James Franck was born on August 26, 1882 in Hamburg, Germany. His father was a banker and his mother came from a family of rabbis. Franck attended Wilhelm Gymnasium in Hamburg and was not a brilliant scholar, only barely passing his high school final examinations. After high school he went to the University of Heidelberg, where he was to study law and economics, so that he could take a place at his father's firm. Franck was interested in science and took classes on chemistry and geology. At Heidelberg he met Max Born and the two became lifelong friends. With the help of Born he was able to persuade his father to let him study science and in 1902 he moved to Berlin where he studied physics under Emil Warburg and Paul Drude at the University of Berlin. He finished his PhD under Warburg in 1906, completing a thesis on the movement of ions in gaseous discharges.

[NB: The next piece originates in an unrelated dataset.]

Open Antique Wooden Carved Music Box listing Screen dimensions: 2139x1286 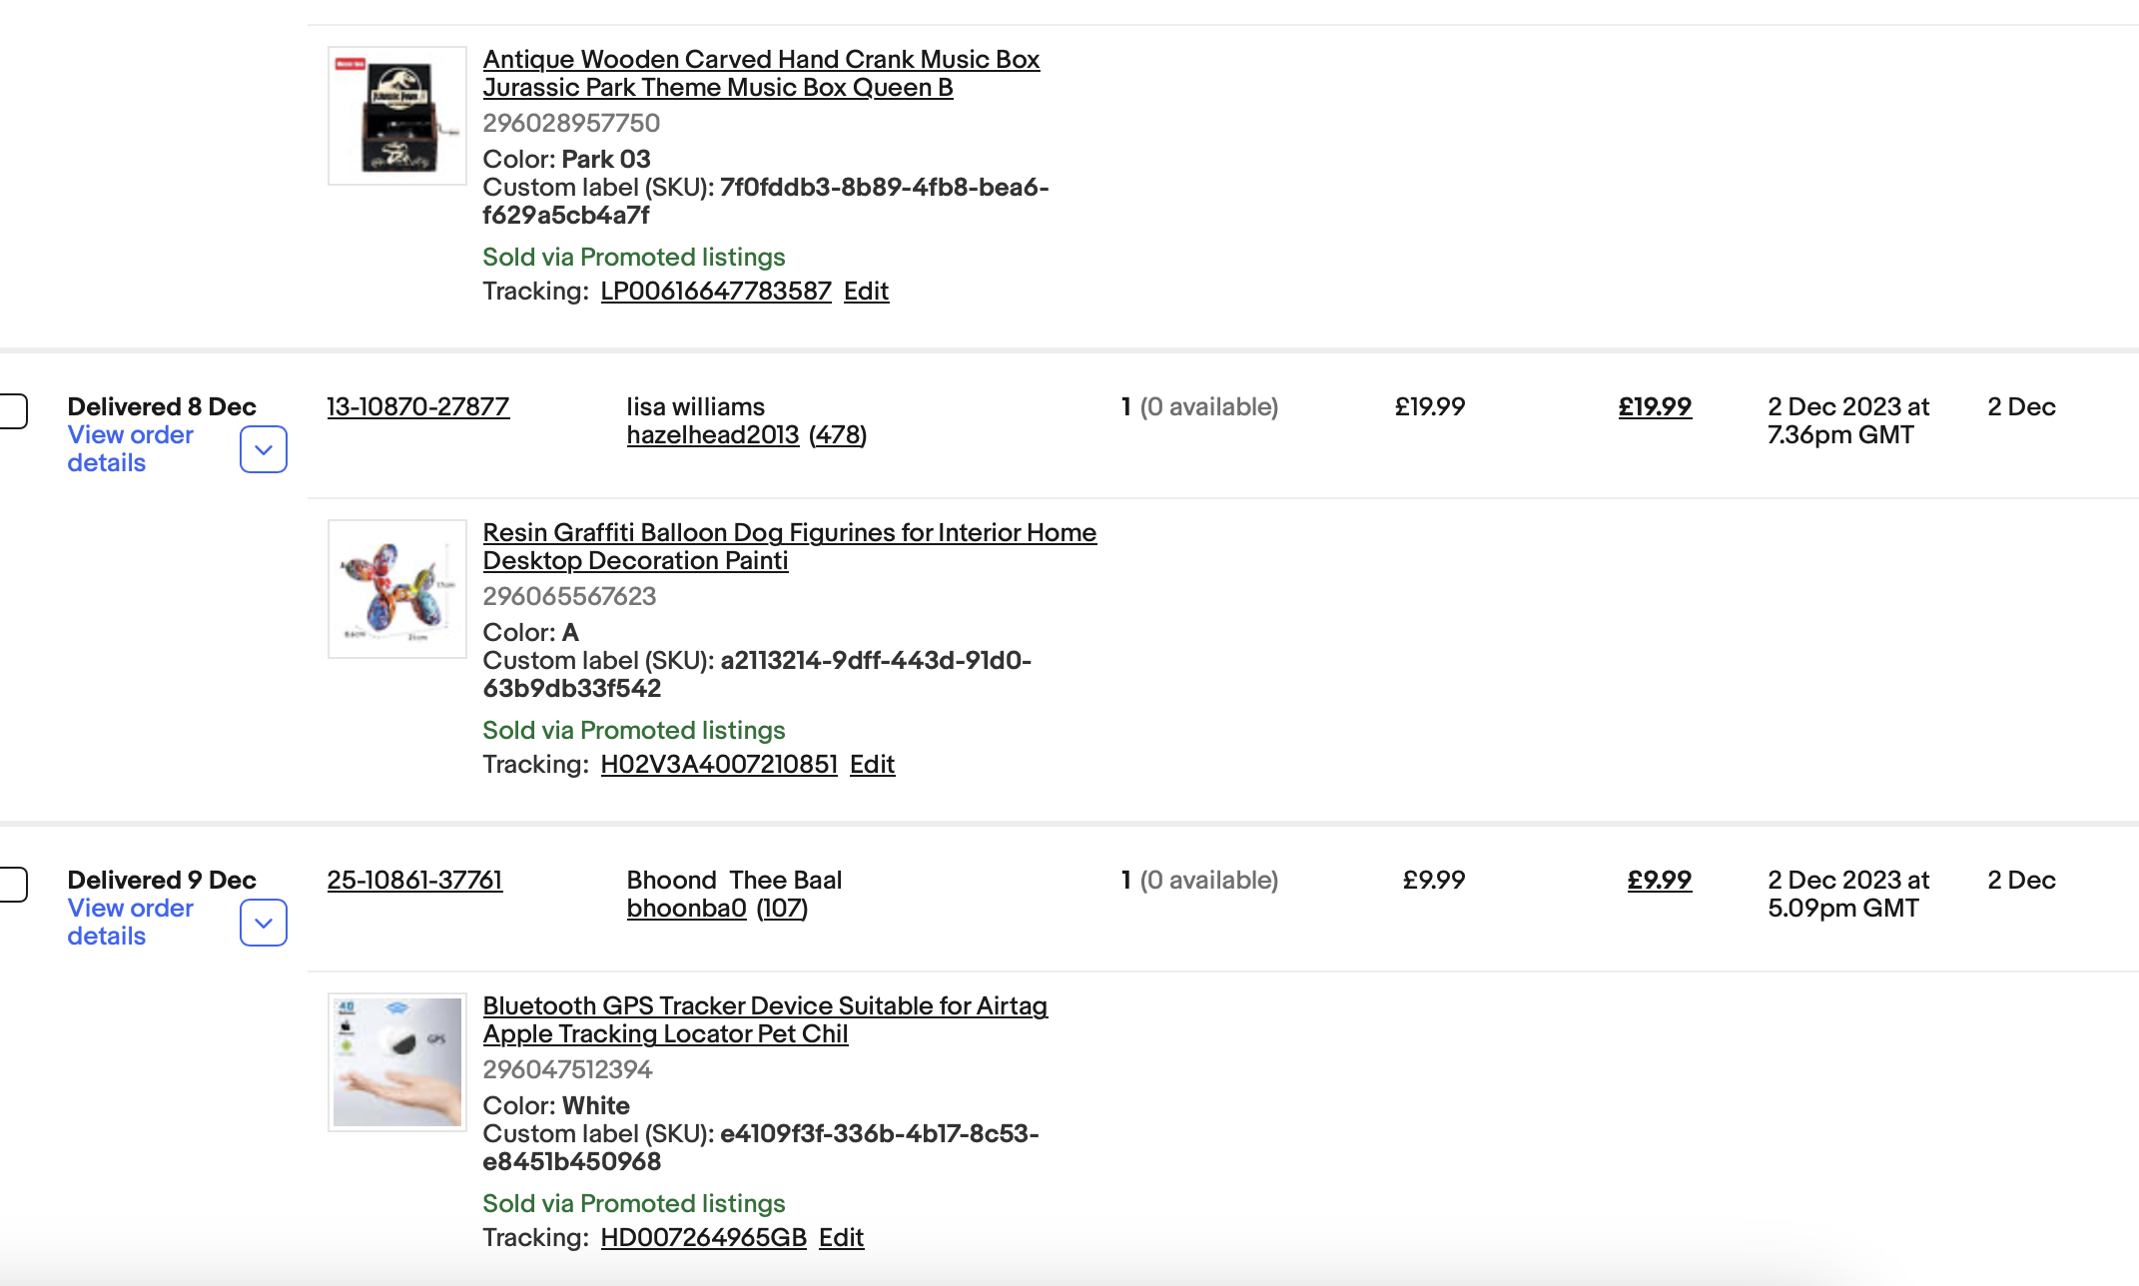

After briefly working in Frankfurt-am-Main Frank returned to Berlin to work as an assistant for Heinrich Ruben, where he studied the structure of the electron shells of atoms and molecules, using atomic collisions. In 1911 Franck became a lecturer at the University of Berlin and when World War I broke out he enlisted and served as a private. In the war he was wounded, awarded the Iron Cross, first class, and then was promoted to lieutenant, despite his Jewish heritage. After his promotion he was assigned to a chemical warfare unit led by Fritz Haber, where he became Haber's assistant. After the war, at Haber's suggestion, Franck took a job at the Kaiser Wilhelm Institute of Physical Chemistry and in 1918 he became the head of the physics department.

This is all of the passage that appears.